Apple Pay slow to gain steam

“More than 18 months after Apple Pay took the United States by storm, the smartphone giant has made only a small dent in the global payments market, snagged by technical challenges, low consumer take-up and resistance from banks,” Matt Siegel, Jeremy Wagstaff and Eric Auchard report for Reuters.

“The service is available in six countries and among a limited range of banks, though in recent weeks Apple has added four banks to its sole Singapore partner American Express; Australia and New Zealand Banking Group in Australia; and Canada’s five big banks,” Siegel, Wagstaff and Auchard report. “Apple Pay usage totaled $10.9 billion last year, the vast majority of that in the United States. That is less than the annual volume of transactions in Kenya, a mobile payments pioneer, according to research firm Timetric.”

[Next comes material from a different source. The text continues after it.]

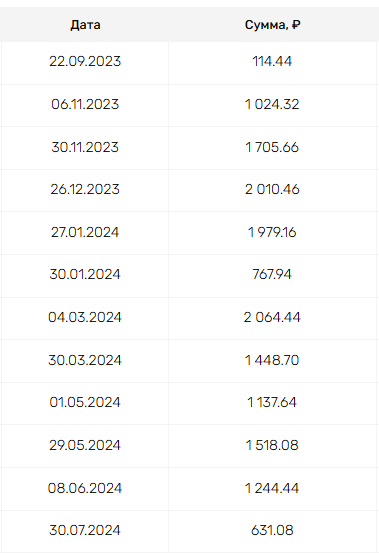379x553 pixels.
Task: Click the date 27.01.2024
Action: [85, 232]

“Anecdotal evidence from Britain, China and Australia suggests Apple Pay is popular with core Apple followers, but the quality of service, and interest in it, varies significantly,” Siegel, Wagstaff and Auchard report. “pple has leveraged its huge U.S. user base to push Pay, but has met resistance in Australia, Britain and Canada where banks are building their own products. ‘Payments in general is such a complicated system with so many incumbent providers that revolutionary change like this was not going to happen very quickly,’ said Joshua Gilbert, an analyst at First Annapolis Consulting. The upshot: Apple has rolled out Pay in a dribble, adding countries and partners where it can – Hong Kong is expected to be added next – resulting in an uneven banking landscape with users and retail staff not always sure what will work and how.”

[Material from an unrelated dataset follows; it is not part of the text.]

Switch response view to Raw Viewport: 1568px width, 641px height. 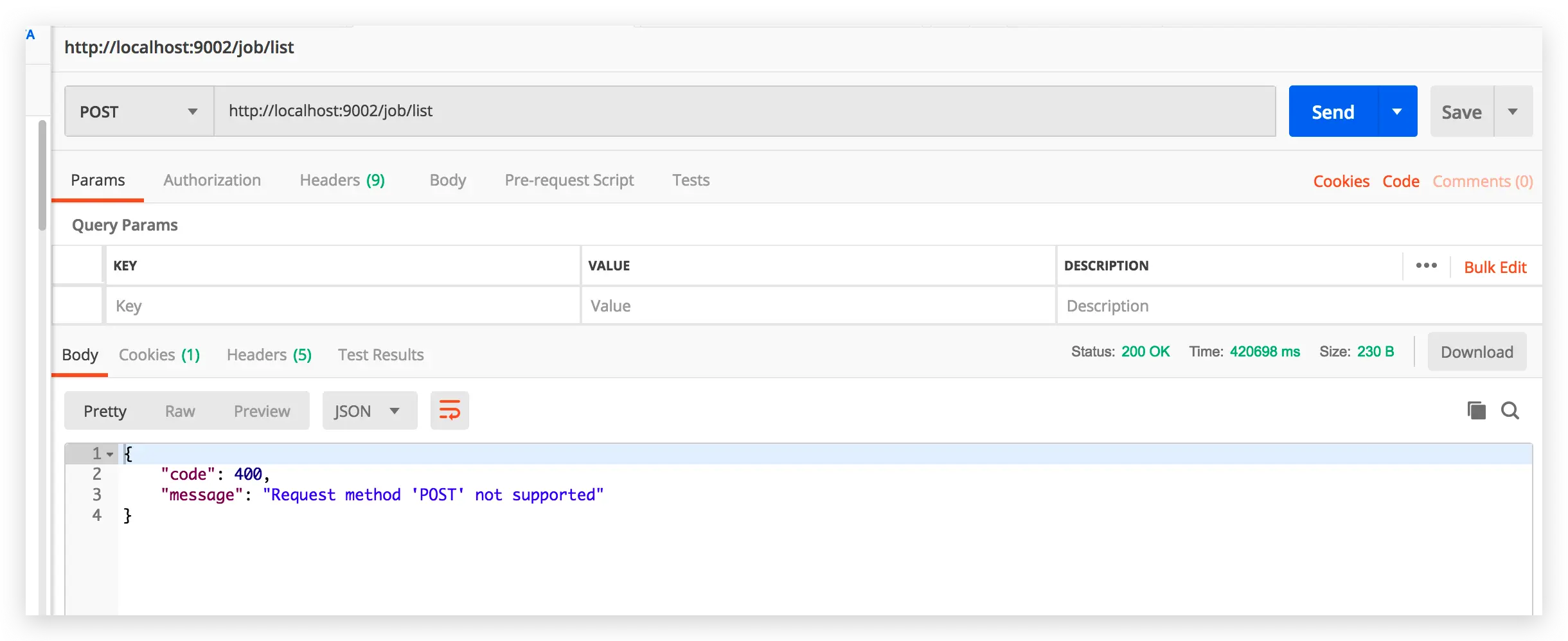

Read more in the full article here.

MacDailyNews Take: Nobody in their right mind expects this to happen overnight. Inexorably, Apple Pay will grow around the world.

SEE ALSO:
Apple Pay gets big expansion in Canada – June 1, 2016
Canada is just the kind of market Apple Pay was looking for – May 11, 2016
Canadian banks, including ‘the Big Five,’ sign on for major Apple Pay expansion – May 10, 2016
Apples’ revolutionary Apple Pay expands to Canada and Australia – November 17, 2015

22 Comments

  1. The product is fine, arguably the best, yet the coverage is spotty to this time. The resistance is clearly due to the traditional profiteers from transaction fees, they do not want to give up ANY of that largess. Disruption is always unwelcome among dinosaurs.

    1. Respectfully disagree….I used Apple Pay about 5 times, hated it. Easier to swipe my card than to pull out the phone and play around with the app.

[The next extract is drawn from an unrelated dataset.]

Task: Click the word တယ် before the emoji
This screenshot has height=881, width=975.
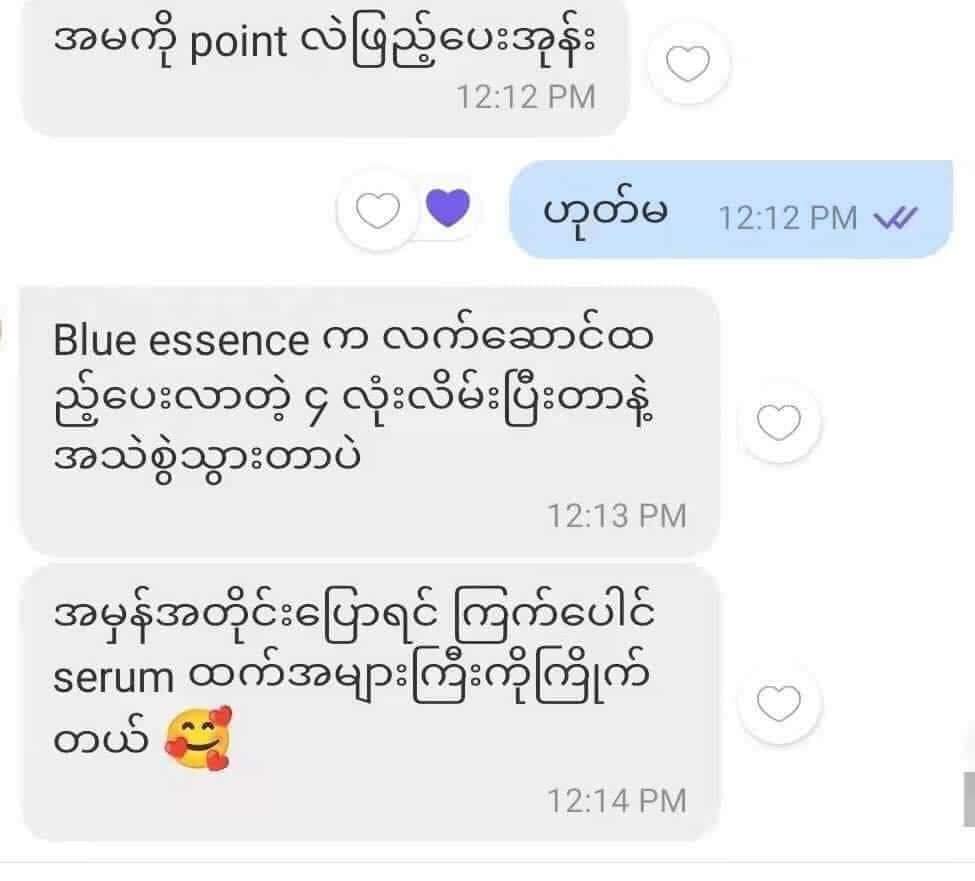Action: pos(101,739)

      1. Used it for the first time yesterday. No playing around with the app after pulling the phone out to pay, so I’m curious what you had to do when trying to pay.

        That said, only my backup card is supported right now, one that gives me no cashback or similar benefits. My primary card’s issuer refuses to play ball with Apple Pay. While I can understand their reasoning (all the benefits of a high-end cashback credit card, without the $100+ annual fee), it’s a massive annoyance.

        1. Also, we’ve had NFC credit cards and readers here for over 5 years already. Apple Pay increases the security further, but the novelty of tap-to-pay isn’t as fresh as it is in the US.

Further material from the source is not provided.